§ **WORK TO COMPLETE**
From the first line of the records below through the line containing "The width and height of the screenshot is (1288, 932).", copy everything exactly and nothing more.

=== Begin Enclosure ===

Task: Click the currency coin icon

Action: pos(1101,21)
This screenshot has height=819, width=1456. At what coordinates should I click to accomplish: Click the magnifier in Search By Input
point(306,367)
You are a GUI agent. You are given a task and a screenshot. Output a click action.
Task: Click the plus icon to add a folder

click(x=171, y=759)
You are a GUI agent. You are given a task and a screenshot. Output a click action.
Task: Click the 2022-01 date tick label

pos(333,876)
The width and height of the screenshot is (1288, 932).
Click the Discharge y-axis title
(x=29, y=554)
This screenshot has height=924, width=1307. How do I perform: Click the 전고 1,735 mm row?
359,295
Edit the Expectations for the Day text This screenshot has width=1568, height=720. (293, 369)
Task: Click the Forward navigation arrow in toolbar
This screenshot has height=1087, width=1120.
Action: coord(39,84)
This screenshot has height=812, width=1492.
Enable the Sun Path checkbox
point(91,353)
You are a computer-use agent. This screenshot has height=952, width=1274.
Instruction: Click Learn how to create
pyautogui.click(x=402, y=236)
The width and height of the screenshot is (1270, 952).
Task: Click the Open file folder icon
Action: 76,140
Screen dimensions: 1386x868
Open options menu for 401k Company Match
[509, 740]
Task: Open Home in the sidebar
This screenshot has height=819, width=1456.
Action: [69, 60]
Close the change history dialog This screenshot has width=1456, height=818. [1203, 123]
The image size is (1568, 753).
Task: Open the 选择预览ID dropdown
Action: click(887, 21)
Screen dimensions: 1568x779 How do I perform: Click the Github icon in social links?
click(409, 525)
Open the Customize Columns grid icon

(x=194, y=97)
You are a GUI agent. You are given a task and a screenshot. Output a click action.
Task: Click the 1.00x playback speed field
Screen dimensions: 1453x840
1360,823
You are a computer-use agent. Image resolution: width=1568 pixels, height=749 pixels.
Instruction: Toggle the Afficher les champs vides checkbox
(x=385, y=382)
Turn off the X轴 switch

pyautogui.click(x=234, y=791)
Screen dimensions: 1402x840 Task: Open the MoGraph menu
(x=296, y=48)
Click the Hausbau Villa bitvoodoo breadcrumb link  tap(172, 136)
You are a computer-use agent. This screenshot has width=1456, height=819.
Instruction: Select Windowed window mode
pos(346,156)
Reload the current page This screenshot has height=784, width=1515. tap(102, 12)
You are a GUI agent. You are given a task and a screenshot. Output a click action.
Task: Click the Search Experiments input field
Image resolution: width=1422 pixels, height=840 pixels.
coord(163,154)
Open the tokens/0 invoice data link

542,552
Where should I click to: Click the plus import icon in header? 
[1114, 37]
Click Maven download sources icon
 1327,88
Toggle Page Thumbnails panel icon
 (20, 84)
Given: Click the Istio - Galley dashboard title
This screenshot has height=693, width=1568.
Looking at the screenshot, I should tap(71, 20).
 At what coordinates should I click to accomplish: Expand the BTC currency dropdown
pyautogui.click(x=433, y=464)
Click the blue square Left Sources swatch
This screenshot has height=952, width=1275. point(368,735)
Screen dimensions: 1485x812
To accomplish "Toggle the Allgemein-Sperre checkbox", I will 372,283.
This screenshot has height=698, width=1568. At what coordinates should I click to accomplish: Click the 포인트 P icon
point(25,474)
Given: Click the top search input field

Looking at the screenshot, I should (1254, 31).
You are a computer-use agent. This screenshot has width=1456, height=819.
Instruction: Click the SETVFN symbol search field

=== End Enclosure ===

§ **RESPONSE TO THE TASK**
Task: Click the currency coin icon

Action: pos(1101,21)
This screenshot has height=819, width=1456. At what coordinates should I click to accomplish: Click the magnifier in Search By Input
point(306,367)
You are a GUI agent. You are given a task and a screenshot. Output a click action.
Task: Click the plus icon to add a folder

click(x=171, y=759)
You are a GUI agent. You are given a task and a screenshot. Output a click action.
Task: Click the 2022-01 date tick label

pos(333,876)
The width and height of the screenshot is (1288, 932).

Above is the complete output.